In the middle of the 1990s Kevin Ford's 'Jesus for a New Generation' was seminal for me.

He asked how we might preach commitment to Christ to a generation that was becoming suspicious of commitment – parent's marriage vows, and government electioneering had both showed up as phony. If everyone else campaigns in poetry and governs in prose how do we know you're not, preacher?

It used to be that painting a positive view of Jesus trumped all the negative views people had collected. But now we have to paint a different view of commitment.

Go figure. (I still am.)

So what might a pioneer post in Portishead Deanery look like? The top line needs to be 'We don't know'. We don't know because pioneers, by definition, get out into the hills and look for gold in response to rumours. If they find none, they move on. If they find something, settlers follow.

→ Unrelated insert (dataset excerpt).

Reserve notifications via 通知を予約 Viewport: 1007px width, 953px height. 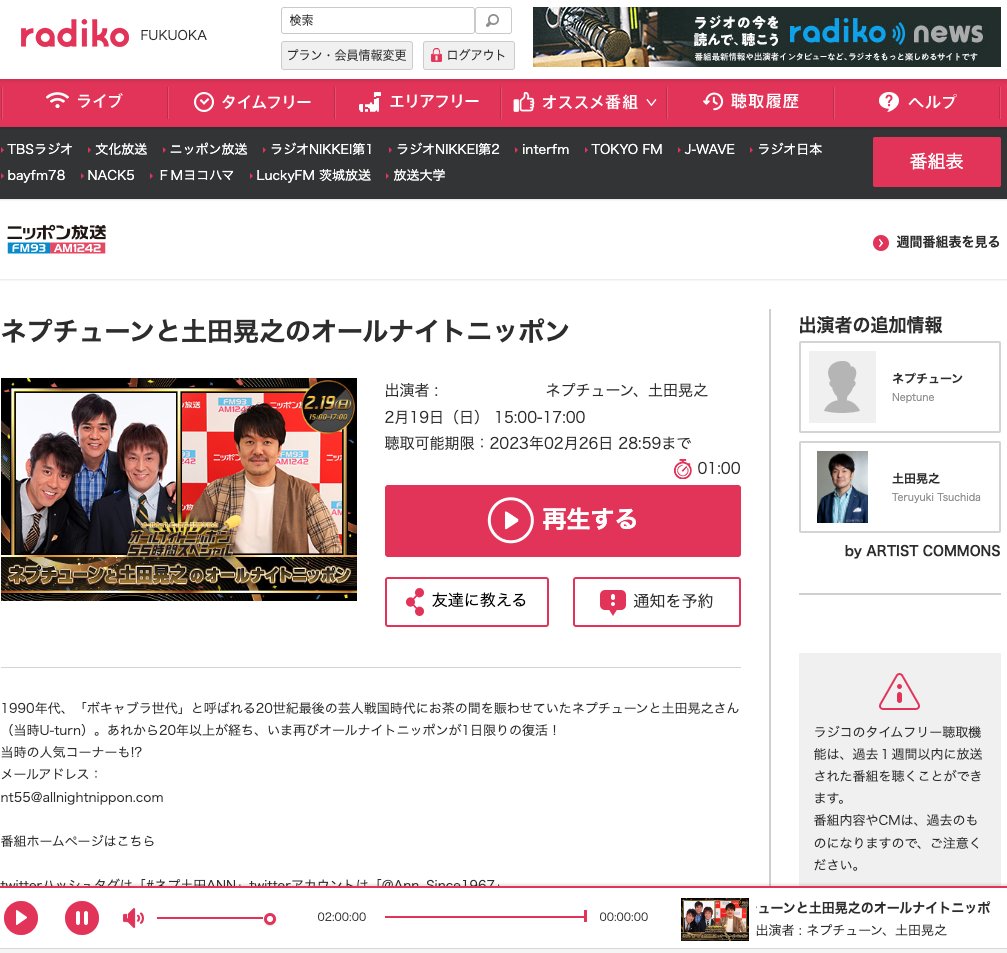656,602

When it all gets settled the pioneers get itchy prospecting fingers.

The question is therefore not whether we have a post for a pioneer but whether we have the network to support a pioneer. To this I answer absolutely, yes.

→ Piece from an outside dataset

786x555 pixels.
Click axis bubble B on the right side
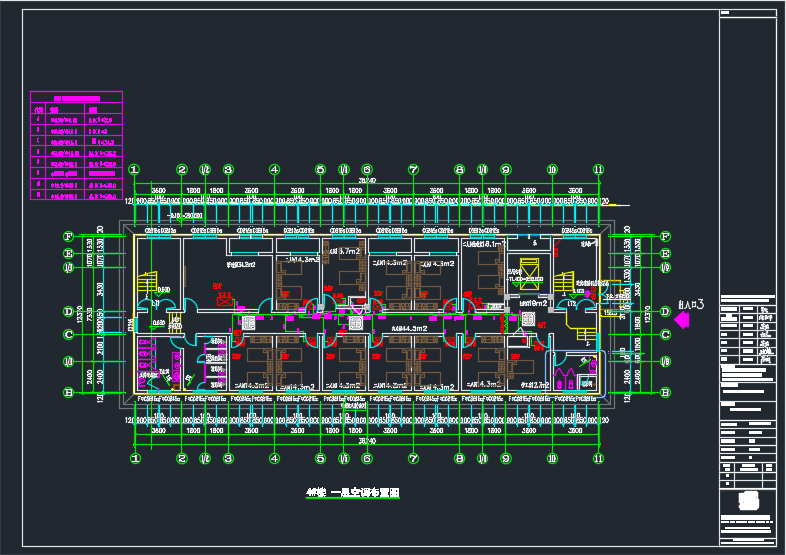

In myself and my questioner we have two experienced missional practitioners who would love to support, encourage and define some new ministries. In Portishead the idea of someone engaged as a parish pilgrim, to work in the community and outside traditional church structure is established. In Nailsea Local Ministry Group my own appointment was to be one of the first mission enablers in the diocese and as such the Mission Enablers group and Pioneer community have both embraced my presence and (I think) acknowledged that I know some stuff. The Deanery employs a creative youth worker who operates in local schools.

There are some distinct areas of duty that a pioneer could be invited to pick up and run with – Andy's Congregation in Backwell, Cafe Create to name but two. But these would not be more than 50% of a job. The other 50% might be, in the words of management guru Tom Peters when asked by a competent employee what he should do next:

'Something great. Do me something great.'

Portishead Deanery would be a wonderful place for a pioneering self-starter to do something great. We would love them. We have not got a great job for the right person; we would be a great place for the right person to do a great job.